意識の矢印→
■意識の矢印→の向き
誰かとお話をするときには
「意識の矢印」に注意すると面白い。
この意識の矢印が相手を向いているときは
相手の立場や考え方を尊重できている時です。
なぜ、そう思ったのだろう?
なぜ、それをやってみたいのだろう?
と、相手の意見を尊重しながら聞くことができます。
この矢印の向きはいつも一定というわけではなく
話す相手が違ったり、話す時期が違ったり、話す内容によって違ってきます。
さらに、常に100%相手に意識の矢印を向けているわけではなく
あるときは90%だったり、
あるときは20%だったりします。
この意識の矢印の向きは、「思いやり」という言葉に変えることもできます。
相手を思いやることで、コミュニケーションは今までよりもずっと上手く行くようになります。
愛という言葉までは単純化できませんが、
相手の存在を認め、相手を思いやることはとても大切なことです。
誰でも自分のことを理解して欲しいし、
正当性を認めて欲しいものです。
意識の矢印が自分に向いている時は
相手の言葉や考え方を受け入れることができなくなります。
それは、自分の正当性を主張したいからなのです。
なぜ、自分の方に意識の矢印が向くのか。
それは「自己防衛」です。
攻撃されたり、否定されたりすれば、
自分を守るために、自己正当性を主張しなければなりません。
自分を守っているのです。
これも心の恒常性(ホメオスタシス)理論ですね。
ここで、少し思い出して貰いたいのですが。
過去、誰かに否定的に何かを言われた時、いかがでしょうか?
矢印は自分の心の中にある正当性を探そうと躍起になったのではないでしょうか。

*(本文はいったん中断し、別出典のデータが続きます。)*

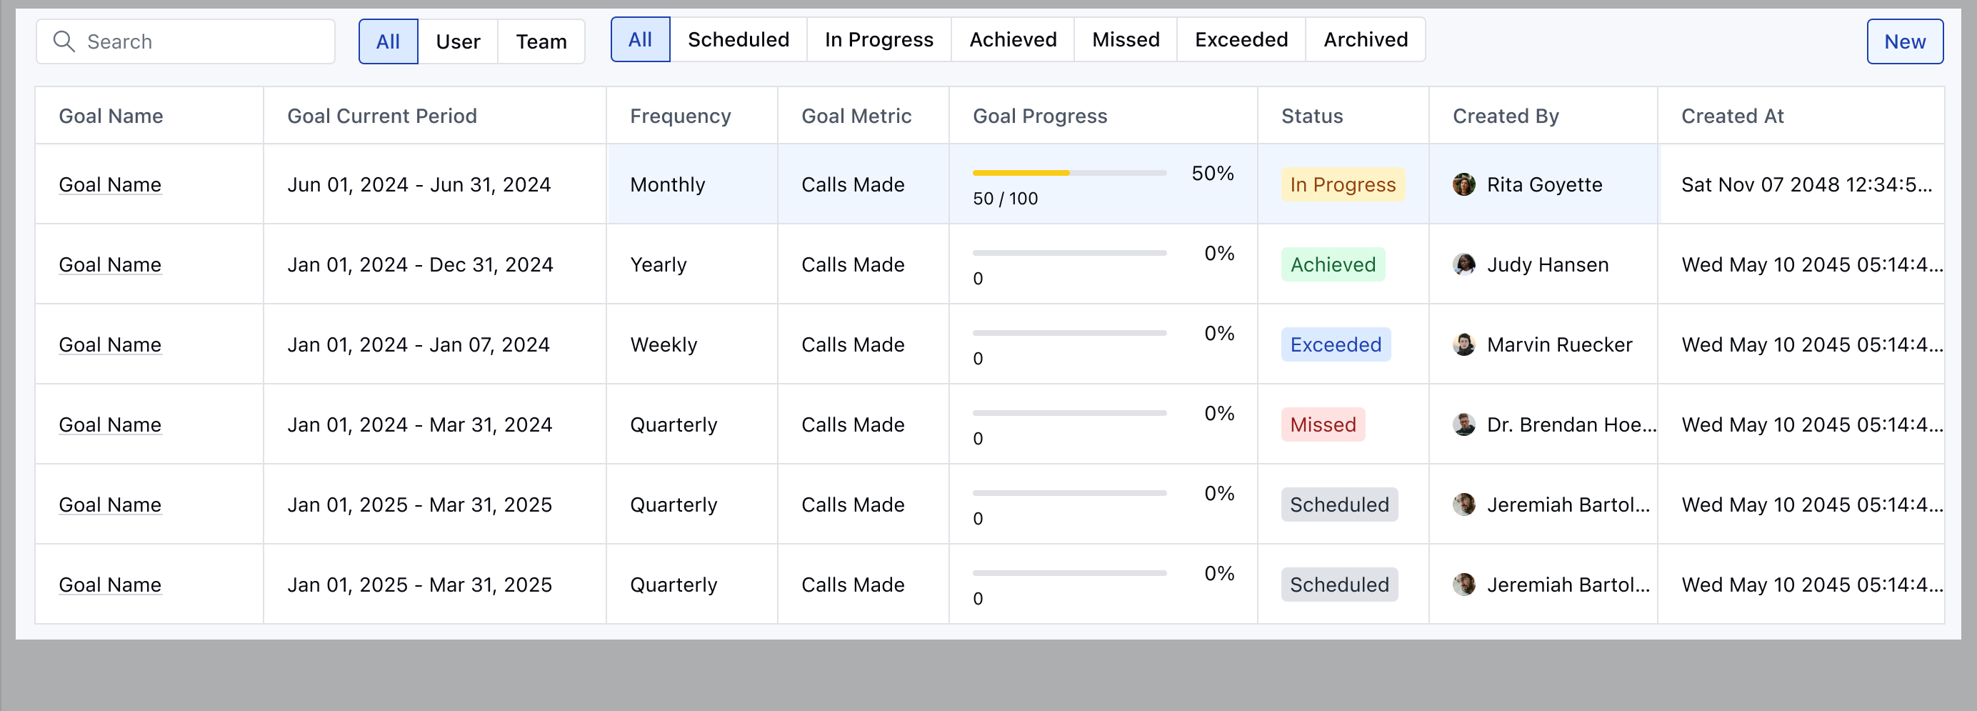Viewport: 1977px width, 711px height.
Task: Click Dr. Brendan's avatar icon
Action: click(1464, 424)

誰かに責められれば責められるほど、意識の矢印は一本一本と自分の側を向き始めたのではないでしょうか?
誰かに優しくされた時、
相手にも優しくしたいと思うし、相手の喜んでくれることをしたいと思ったことはありませんでしたか?
常に相手に意識を向け、相手のことを100%考慮しながら生きるのは、とても難しいことです。
実際、私もできていません。
しかし、そうでありたいと思っています。
相手の思考や立場を慮(おもんばか)る。
難しい。
でも、正しいことのように思えます。